**課題の目的**
「784x1549 pixels. At」を含む行から「Action: pos(843,227)」を含む行まで（両端を含む）のエントリだけを、列名を「入力」と「出力」にした2列のCSVに整形してもらえますか？各エントリを1行とし、本文と解答をそれぞれ引用符で囲んだ1つのフィールドに入れ、改行はスペースに置き換えてください。

• • • • •

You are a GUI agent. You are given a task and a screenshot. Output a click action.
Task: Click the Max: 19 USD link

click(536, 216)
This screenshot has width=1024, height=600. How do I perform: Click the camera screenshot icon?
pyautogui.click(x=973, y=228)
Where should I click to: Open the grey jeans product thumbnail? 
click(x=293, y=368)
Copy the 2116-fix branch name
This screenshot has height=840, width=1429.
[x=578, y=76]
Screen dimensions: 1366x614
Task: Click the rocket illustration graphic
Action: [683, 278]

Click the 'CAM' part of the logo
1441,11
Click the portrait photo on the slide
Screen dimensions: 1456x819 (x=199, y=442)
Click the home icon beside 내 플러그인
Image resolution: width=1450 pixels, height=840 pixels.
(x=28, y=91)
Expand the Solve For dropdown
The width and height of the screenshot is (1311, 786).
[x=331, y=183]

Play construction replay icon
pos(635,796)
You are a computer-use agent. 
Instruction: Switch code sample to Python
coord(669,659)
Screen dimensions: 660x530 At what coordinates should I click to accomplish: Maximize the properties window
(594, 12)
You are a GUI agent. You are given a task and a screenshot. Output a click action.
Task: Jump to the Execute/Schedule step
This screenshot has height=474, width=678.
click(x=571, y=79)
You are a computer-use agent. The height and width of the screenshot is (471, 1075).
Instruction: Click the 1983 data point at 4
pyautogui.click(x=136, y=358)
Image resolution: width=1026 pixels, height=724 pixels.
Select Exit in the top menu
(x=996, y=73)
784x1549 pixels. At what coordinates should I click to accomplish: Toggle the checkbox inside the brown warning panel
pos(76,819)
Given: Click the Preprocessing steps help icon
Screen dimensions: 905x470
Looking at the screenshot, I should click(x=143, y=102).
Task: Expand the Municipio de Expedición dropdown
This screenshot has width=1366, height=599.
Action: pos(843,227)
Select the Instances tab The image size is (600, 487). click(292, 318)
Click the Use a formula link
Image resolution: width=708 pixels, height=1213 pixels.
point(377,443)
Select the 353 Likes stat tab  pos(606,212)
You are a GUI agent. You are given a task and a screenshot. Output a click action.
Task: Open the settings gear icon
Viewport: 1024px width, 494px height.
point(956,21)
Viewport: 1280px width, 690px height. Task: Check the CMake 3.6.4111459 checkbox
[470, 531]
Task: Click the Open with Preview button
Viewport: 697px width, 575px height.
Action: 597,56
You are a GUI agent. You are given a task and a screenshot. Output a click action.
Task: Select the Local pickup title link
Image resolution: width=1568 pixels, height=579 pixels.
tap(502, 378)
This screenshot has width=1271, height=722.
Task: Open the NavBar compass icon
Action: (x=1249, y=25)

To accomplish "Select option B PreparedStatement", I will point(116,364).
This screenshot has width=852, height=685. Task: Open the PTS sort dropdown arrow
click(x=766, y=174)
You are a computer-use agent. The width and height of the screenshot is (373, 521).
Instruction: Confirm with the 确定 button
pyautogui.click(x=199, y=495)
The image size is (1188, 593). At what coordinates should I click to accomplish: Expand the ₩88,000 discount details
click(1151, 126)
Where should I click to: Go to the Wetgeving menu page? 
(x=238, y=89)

• • • • •

**期待される解答**
入力,出力
"784x1549 pixels. At what coordinates should I click to accomplish: Toggle the checkbox inside the brown warning panel","pos(76,819)"
"Given: Click the Preprocessing steps help icon Screen dimensions: 905x470","Looking at the screenshot, I should click(x=143, y=102)."
"Task: Expand the Municipio de Expedición dropdown This screenshot has width=1366, height=599.","Action: pos(843,227)"